La alfombra roja de los Premios Gaudí 2017 sigue la tendencia general: ser un cuadro (con excepciones)

La alfombra roja de los Premios Gaudí 2017 ha seguido la gran tendencia mundial en cuanto a alfombras rojas: ser un cuadro (con contadas excepciones)

 

Hace exactamente una semana, amanecíamos el pasado lunes con los Premios Feros 2017 y, en esta misma web, afirmábamos que no íbamos a comentar nada de su gala ni sus galardones porque nos parecía todo un coñazo máximo y que, por lo tanto, sólo nos íbamos a centrar en la alfombra roja. Porque en la red carpet todo era un cuadro, claro, pero por lo menos era un cuadro que podías afrontar con humor, no como lo de los premios… Pues bueno, resulta que ahora, siete días después, podemos volver a afirmar exactamente lo mismo pero con otros premios diferentes: los Gaudí 2017, que se celebraron ayer 29 de enero en el Auditori del Fòrum de Barcelona.

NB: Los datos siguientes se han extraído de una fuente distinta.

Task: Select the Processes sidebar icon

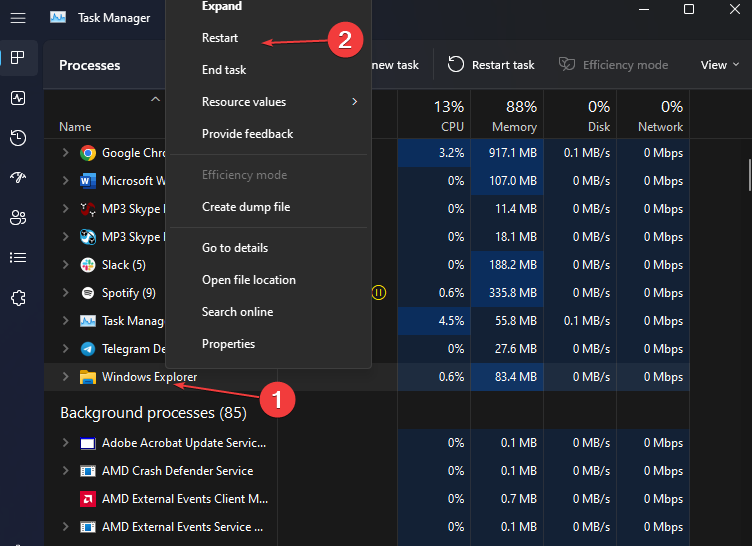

Y es que, al fin y al cabo, en todo este tipo de tinglados la gente siempre pregunta: ¿y cuál fue la principal tendencia en la alfombra roja? Pues mirad, resulta que los Gaudí han seguido la tendencia que ya hemos visto en otras red carpets como las de los Feroz o los Golden Globes: ser un cuadro bastante serio. Ahí está gente que no sabe lo que es la etiqueta, como Eduard Fernández o Karra Elejalde. También otras que se quedaron desfasadísimas, como una Judit Mascó perdida en su habitación, sin saber qué hacer, convirtiéndose en la punta de lanza de un perturbador gusto por el terciopelo mal entendido que tuvo otras embajadoras ilustres como Isa Campos. E incluso hubo algunas terroristas estéticas que querían forzarnos a la dolorosa muerte por bisuta o sepultarnos en una lapidación de brilli brilli.

¡Ojo! ¿Y no mencionamos entre los fails a Ángel Llàcer? Pues no, amiguis, para nada. Puede que otros medios lo hayan hecho, pero a nosotros nos parece una maravilla que se haya atrevido a vestir la arriesgada propuesta con la que Miquel Suay homenajeó a Zaha Hadid en su última colección hasta la fecha. De hecho, el mismo Suay fue otro de los grandes protagonistas de la noche gracias al maravilloso vestido de Aída Flix, que sin duda fue el epítome de las transparencias post-Pedroche que todas quieren vestir ahora pero que pocas saben llevar a buen término.

Para que veáis que no somos tan mala gente, de hecho, pasamos de hacer leña del árbol caído y alabamos aciertos como el toque oriental de Flora Saura (Zazo & Brull), el minimalismo maravilloso de Alexandra Jiménez y, por encima de todas las cosas, el casting al completo de “El Rey Tuerto“. Entre ellos, los hombres brillaron, con mención especial para el rollo Ryan Gosling de Miki Esparbé, el clasicismo entallado de Alain Hernández y un Marc Crehuet demostrando que uno puede obviar la sota / caballo / rey del traje chaqueta y salir victorioso en elegancia. Entre las chicas, ahí quedaron el mejor estampado de la noche vestido por Alejandra Guimerà (Medwinds), las transparencias elegantes y sofisticadas de Ruth Llopis (Teresa Helbig) y el collejón que propinó Betsy Túrnez (Santos Costura) al resto de asistentes al demostrar que el brilli-brilli no tiene que ser una canteada y puede aplicarse de forma sensata y fascinante en uno de los winners absolutos de la noche.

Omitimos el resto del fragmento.